Майклсон всегда выделялся своим умом, был прирождённым политиком, и наконец-то настало его время взять бразды правления в свои руки. Хоффману тоже придётся постоять у руля, но это уже будет где-то далеко отсюда. Светящиеся могли появиться где угодно, так что не существовало таких мест, куда они не прорвались бы. Но полковник понимал, что сможет защитить Кузнецкие Врата от других угроз, например, от тысяч “бродяг”, которые до сих пор кочевали по материку.

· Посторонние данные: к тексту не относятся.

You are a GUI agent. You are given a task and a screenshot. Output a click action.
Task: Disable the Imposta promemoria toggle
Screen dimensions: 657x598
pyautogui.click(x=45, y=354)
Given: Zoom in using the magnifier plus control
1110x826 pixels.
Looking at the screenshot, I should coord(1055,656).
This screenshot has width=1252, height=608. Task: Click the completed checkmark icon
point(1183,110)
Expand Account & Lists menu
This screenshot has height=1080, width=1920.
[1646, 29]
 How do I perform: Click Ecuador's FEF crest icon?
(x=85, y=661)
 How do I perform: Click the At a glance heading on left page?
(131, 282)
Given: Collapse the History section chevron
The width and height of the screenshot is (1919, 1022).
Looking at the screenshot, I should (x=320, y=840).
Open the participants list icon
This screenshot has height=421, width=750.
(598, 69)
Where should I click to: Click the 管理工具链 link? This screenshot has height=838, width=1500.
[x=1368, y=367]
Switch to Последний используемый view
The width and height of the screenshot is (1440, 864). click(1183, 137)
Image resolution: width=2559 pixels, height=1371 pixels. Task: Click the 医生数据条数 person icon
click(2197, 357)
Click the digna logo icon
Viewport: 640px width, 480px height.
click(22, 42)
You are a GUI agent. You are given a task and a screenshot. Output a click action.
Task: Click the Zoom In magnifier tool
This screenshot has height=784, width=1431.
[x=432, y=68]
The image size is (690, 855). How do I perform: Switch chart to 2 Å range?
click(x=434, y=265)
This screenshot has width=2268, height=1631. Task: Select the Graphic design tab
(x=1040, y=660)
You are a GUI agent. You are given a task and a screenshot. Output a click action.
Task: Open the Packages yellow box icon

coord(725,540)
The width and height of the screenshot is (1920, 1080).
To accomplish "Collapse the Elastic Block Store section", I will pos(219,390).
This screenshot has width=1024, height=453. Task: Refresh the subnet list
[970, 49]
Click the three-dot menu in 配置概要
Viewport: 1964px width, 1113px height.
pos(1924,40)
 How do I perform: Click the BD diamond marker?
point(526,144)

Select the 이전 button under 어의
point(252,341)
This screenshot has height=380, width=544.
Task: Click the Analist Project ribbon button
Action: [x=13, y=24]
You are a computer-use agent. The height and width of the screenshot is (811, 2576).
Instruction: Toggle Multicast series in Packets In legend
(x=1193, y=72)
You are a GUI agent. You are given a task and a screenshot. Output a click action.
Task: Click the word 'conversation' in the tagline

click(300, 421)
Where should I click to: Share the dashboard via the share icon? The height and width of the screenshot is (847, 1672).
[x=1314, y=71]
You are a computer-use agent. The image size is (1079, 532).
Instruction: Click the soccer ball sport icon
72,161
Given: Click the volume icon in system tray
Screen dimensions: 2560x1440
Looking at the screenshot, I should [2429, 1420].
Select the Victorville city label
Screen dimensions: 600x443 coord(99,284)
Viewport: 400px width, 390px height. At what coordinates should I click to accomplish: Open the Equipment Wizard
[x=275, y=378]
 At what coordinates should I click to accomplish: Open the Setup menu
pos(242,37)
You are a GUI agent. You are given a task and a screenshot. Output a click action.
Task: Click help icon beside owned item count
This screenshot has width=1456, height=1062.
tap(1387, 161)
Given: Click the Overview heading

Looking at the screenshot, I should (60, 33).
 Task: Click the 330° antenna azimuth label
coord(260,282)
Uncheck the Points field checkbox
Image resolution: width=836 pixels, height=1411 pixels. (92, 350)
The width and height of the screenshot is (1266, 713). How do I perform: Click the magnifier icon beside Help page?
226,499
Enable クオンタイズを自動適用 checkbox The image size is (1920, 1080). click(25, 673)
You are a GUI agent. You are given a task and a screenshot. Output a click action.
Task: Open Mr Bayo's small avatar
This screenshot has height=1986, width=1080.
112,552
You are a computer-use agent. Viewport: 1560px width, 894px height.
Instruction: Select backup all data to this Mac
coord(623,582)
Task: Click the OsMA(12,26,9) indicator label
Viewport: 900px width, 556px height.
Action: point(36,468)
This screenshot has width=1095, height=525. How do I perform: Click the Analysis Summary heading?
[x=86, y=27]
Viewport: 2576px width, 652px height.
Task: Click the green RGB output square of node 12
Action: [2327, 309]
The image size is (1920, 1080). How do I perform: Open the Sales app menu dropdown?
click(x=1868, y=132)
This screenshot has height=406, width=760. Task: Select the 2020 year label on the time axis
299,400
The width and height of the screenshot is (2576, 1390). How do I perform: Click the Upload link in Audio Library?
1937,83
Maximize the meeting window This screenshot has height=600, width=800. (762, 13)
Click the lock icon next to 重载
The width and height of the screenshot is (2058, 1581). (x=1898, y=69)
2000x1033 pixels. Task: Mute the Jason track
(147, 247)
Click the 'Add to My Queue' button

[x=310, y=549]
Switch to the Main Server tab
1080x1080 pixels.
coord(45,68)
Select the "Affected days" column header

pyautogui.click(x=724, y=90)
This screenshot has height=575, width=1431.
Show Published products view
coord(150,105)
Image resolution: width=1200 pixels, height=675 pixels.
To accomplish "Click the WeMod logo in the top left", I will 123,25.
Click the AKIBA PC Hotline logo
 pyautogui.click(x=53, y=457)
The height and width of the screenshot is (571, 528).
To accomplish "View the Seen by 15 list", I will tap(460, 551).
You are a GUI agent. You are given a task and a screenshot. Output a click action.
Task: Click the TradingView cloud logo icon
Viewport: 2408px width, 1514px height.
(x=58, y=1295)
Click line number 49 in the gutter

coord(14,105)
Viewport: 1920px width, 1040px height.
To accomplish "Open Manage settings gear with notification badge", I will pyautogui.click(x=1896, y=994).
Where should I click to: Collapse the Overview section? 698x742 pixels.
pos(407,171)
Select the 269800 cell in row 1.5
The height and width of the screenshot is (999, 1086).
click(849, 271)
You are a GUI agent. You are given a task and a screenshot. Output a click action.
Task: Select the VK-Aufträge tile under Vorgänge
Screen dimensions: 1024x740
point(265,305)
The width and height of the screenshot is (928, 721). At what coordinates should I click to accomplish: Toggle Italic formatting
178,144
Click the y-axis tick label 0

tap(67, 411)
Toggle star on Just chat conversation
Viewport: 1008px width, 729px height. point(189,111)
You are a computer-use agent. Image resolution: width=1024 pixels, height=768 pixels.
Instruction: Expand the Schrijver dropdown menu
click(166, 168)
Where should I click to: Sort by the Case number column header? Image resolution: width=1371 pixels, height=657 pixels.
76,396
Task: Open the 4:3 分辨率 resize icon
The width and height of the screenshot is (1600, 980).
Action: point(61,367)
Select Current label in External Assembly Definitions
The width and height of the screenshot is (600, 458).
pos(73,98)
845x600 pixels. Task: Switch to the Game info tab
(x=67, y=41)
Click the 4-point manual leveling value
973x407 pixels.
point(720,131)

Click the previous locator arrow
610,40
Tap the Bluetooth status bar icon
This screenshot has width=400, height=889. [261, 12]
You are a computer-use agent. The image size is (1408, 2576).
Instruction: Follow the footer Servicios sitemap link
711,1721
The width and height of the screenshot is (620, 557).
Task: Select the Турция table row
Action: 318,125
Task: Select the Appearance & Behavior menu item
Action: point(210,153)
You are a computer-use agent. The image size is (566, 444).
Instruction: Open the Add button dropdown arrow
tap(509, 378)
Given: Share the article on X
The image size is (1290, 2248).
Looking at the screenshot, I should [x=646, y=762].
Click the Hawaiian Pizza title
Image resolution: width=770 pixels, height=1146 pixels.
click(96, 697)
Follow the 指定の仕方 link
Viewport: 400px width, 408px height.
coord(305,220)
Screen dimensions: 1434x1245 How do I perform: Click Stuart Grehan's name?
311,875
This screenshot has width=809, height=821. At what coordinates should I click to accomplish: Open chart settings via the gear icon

“Как там Берни обычно говорит? «Не оборачивайся»”.
— «Надеюсь получать от вас оперативные сводки по текущей ситуации как минимум раз в неделю», — сказал Хоффман, решив, что, если он прямо сейчас с этим всем не покончит, то непременно расплачется. А виной всему, несомненно, была старческая сентиментальность. Вся его жизнь состояла из внезапных грубых разрывов привычного уклада, но ни разу они не вызывали у него подобных эмоций. — «Неужели я подвёл всех, Квентин? Может, я и правда всё проебал, понаделав кучу глупостей?»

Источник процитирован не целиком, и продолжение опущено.